Why is Spin an Interpreted Language?

bgp · 2013-09-20 18:16

I am new to microcontroller programming, but have been doing software development for a long time.

I'm curious why Spin was designed as an interpreted language, rather than compiled. I've written several programs in Spin so far and am still learning the language, but I haven't come across anything which would seem to be impossible or highly impractical to implement if it were to be directly compiled.

My first question was why Spin existed in the first place, rather than using a language like C. However, after learning a bit more I see some significant advantages to having a new language (my thought on any new language is always "dude, if you're going to make a new language, please have a good reason"). Things like having control of the IO pins built into the language instead of using functions or macros in C, and the fact that you don't want C coders jumping in there and trying to do malloc() all over the place like they would on a PC with lots of memory. It also gives the ability to totally control various optimization points the same team making the language is making the hardware.

And clearly PASM has it's purpose and that makes sense.

But specifically on the point of interpreted vs. compiled for Spin - I guess I just don't see the point in having it interpreted. I would think writing a Spin -> PASM converter would be a not-infeasible task and a good overall approach. Was it simpler to implement as interpreted? Easier to keep compatibility and still move forward by having the bytecode as an intermediate layer? Or maybe higher level concepts like "objects" made more sense to implement with a bytecode layer? Something else?

Just interested in thoughts on that from those informed of such things.

Bill Henning · 2013-09-20 18:30

PASM is limited to a maximum of 512 instructions in a cog (well, 496 if not using the shadow registers), and each instruction takes four bytes.

Chip designed Spin to fit the Propeller nicely (and it does), and to allow writing larger programs (byte code programs take less space) with assembly language drivers/code as needed. Think of Spin as high-level "glue" for fast-as-possible pasm code.

Since the advent of LMM, it would be possible to write a Spin -> LMM compiler, however compiling to byte code allows much larger (if slower) programs.

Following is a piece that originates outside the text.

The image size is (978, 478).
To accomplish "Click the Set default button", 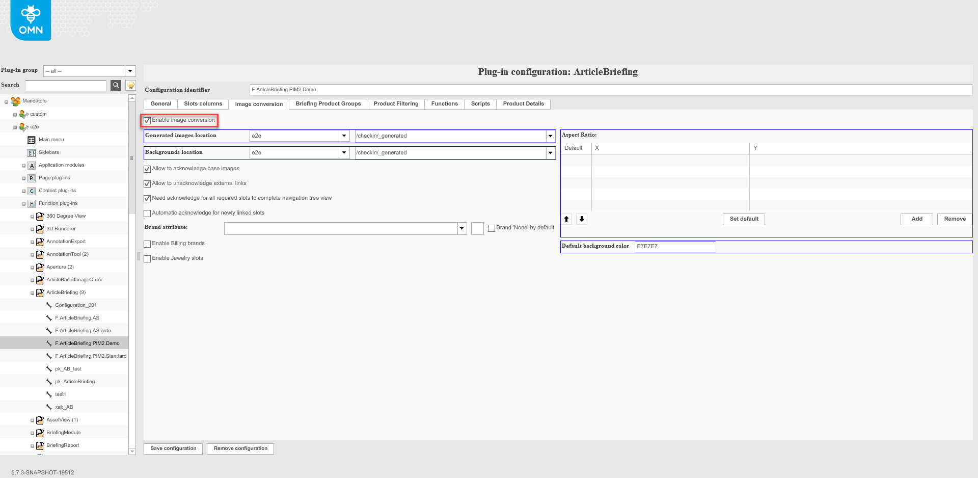I will (743, 219).
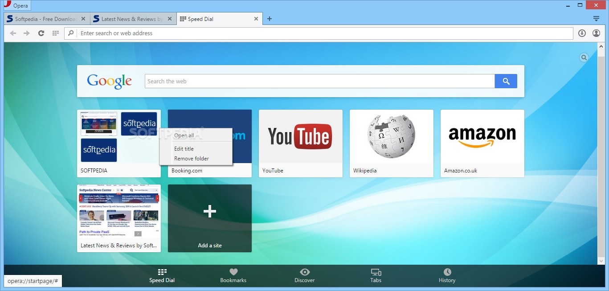Add a new tab with plus button
The image size is (609, 291).
point(270,19)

Mike Green · 2013-09-20 18:45

A few other details:
1) The instruction set of the Propeller does not have index registers. To access cog arrays, you have to use instruction modification. Similarly, access to bytes is relatively expensive. It's much better to have the code to do these things only once in the cog and access this code through an interpreter mechanism.
2) Multiply and divide have to be done by subroutine. There are no instructions to do these. Like #1, using an interpreter is a much better way to include these operations in your program than subroutine calls or repeating the code when needed.
3) PropBasic has an option to produce PASM. It's a very simple compiler. Have a look at the PASM code it generates for simple statements and expressions.
4) Most program have only small portions that can be improved by using something like PASM and you don't know which portions until the program is working and you can analyze it for usage patterns. Using an interpretive code is actually a very useful balance for optimal space and speed when small pieces (like time-dependent I/O drivers or a floating point library) are rewritten in PASM.

jazzed · 2013-09-20 19:14

Propeller-GCC can produce native COG code programs. We have some examples of it. Almost anything else is interpreted except PASM and PropBasic native programs. Those tiny COGs are challenging, but having 8 of them is much better than most single CPU solutions with big memory address spaces.

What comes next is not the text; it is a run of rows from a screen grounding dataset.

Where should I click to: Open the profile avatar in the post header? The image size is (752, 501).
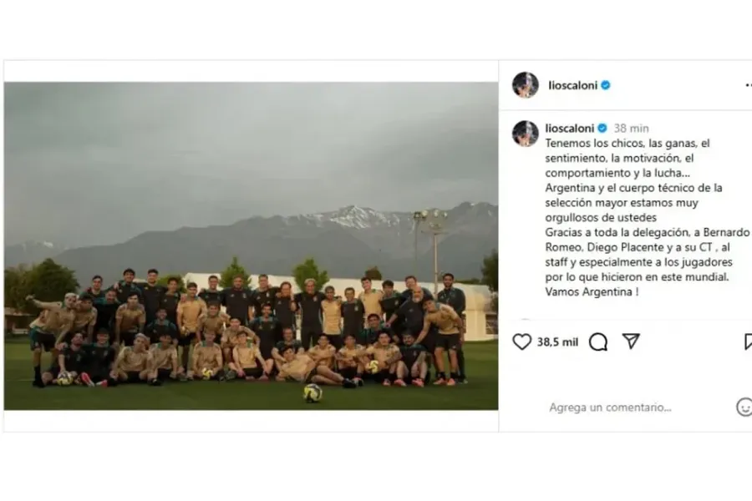pos(526,85)
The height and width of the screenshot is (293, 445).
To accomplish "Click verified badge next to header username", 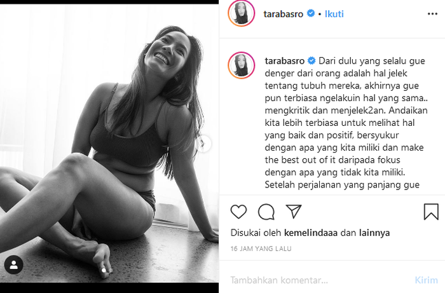I will [x=311, y=13].
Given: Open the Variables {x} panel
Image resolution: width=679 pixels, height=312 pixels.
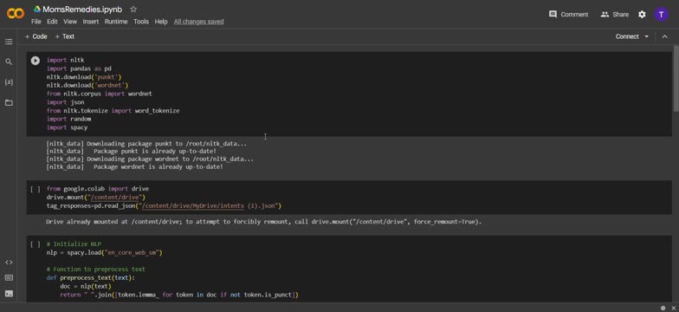Looking at the screenshot, I should 9,81.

Bill's answers were pretty good.

Heater. · 2013-09-21 01:04

To my mind the fundamental reasons for Spin being compiled to byte code are doen to the Propeller architecture.

The Propeller architecture is such that it's CPU's (COGs) can only execute native instructions from their 512 LONGS of local memory space. To execute code stored in the larger HUB memory it has to be fetched with special instructions (RDBYTE, RDWORD,RDLONG) into the COG.

That is to say you have to write a fetch, execute loop in PASM that runs in the COG working on code fetched from HUB. Basically an interpreter or virtual machine.

The obvious way to do this is to compile your high level language to byte codes and run them like the Java VM. Of course that VM or interpreter has to fit within 512 LONGS of COG memory so the byte codes had better be very simple and efficient to interpret and execute.

Now, one could compile a "normal" language like C to those byte code. But I think Chip wanted something more approachable by beginners to programming and that made use of all those COGs very easy.

Further. Their is a technique for fetching PASM instructions, instead of byte codes, from HUB and executing them in a very tight loop in the COG. So called Large Memory Model (LMM) This allows to run native code stored in HUB at about one quarter full speed. And that allows languages like C to be compiled to big HUB resident binaries. All three of the Propeller compilers do this: ImageCraft, Catalina, propgcc.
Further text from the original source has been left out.